Não há nada similar em relação aos nórdicos. Seu não alinhamento era resultado da prudência diplomática e poderia se perpetuar se Putin recorresse a ela. Mas sua agressão não provocada mudou a opinião pública. Ficou claro que não são os vizinhos que ameaçam “existencialmente” a Rússia, mas o contrário.
Suécia e Finlândia já são democracias e membros da União Europeia. A decisão de ingressar na Otan é livre e soberana, e faz sentido estratégico para a segurança desses países e os da Otan, em especial os do Báltico. Ambos cooperam há décadas com a Otan e, se integrados, podem emular as estratégias da Noruega de convivência com a Rússia.
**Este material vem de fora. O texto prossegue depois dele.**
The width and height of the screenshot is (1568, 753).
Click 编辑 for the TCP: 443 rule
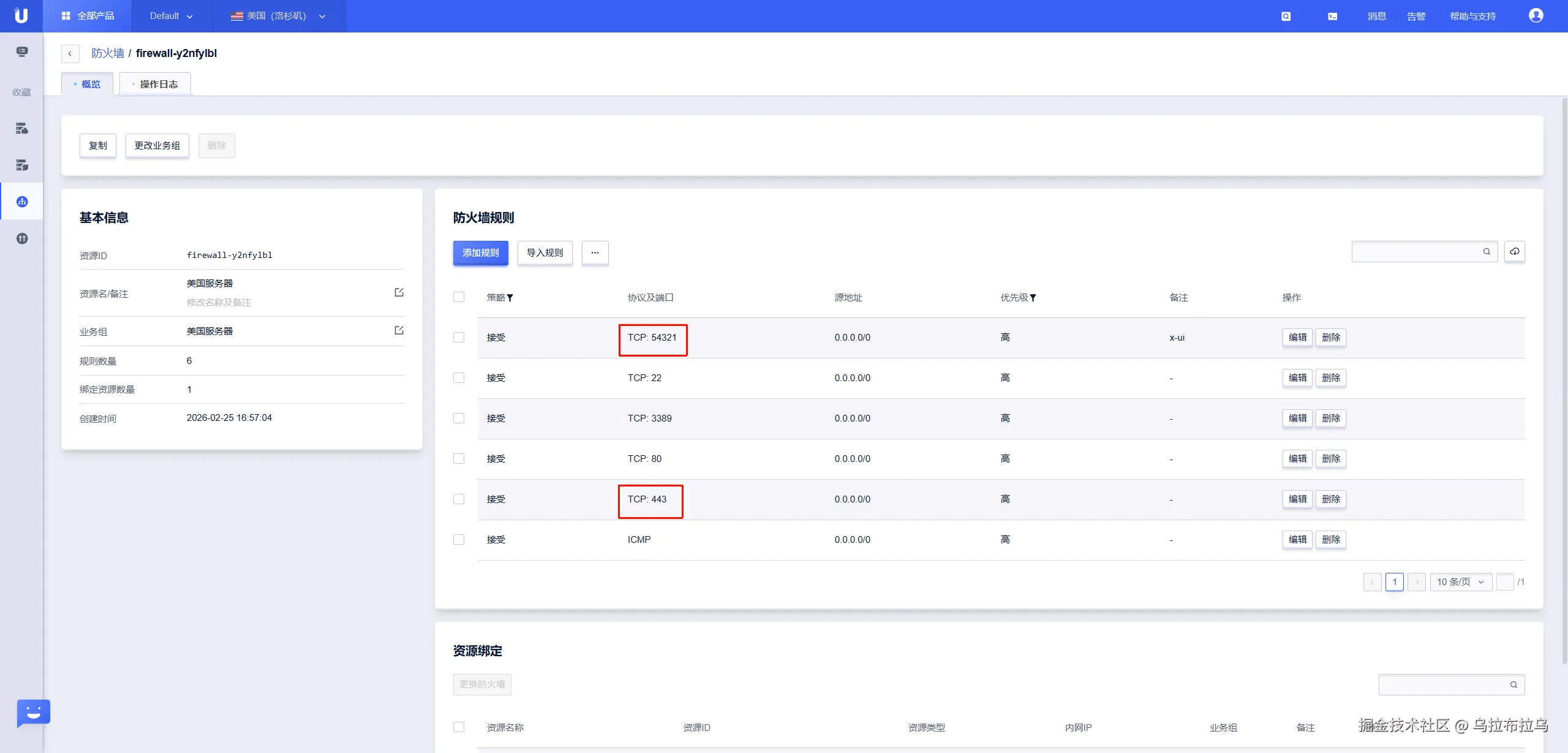[1297, 499]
Isso não significa que o Kremlin não alegará uma provocação e não a utilizará como pretexto para suas ofensivas nacionalistas. Também não significa que os ocidentais, sem abrir mão de apoiar a defesa ucraniana, não devam concertar estratégias para desescalar o conflito, moderar sua retórica belicosa e, no momento oportuno, participar de uma negociação de paz, oferecendo garantias aos interesses ucranianos em relação à sua soberania e território e, ao mesmo tempo, uma saída “honrosa” para Putin. Isso envolverá acordos sobre armas convencionais e nucleares entre Otan e Rússia. Mas, agora, a Otan está mais forte, não mais fraca, para defender seus membros.
Suécia e Finlândia são só mais duas nações democráticas e soberanas que estão se unindo a outras na Otan, uma aliança de defesa, não um império como o que Putin tenta exumar. Como resumiu o presidente finlandês em mensagem a Moscou: “Você causou isso. Olhe-se no espelho”.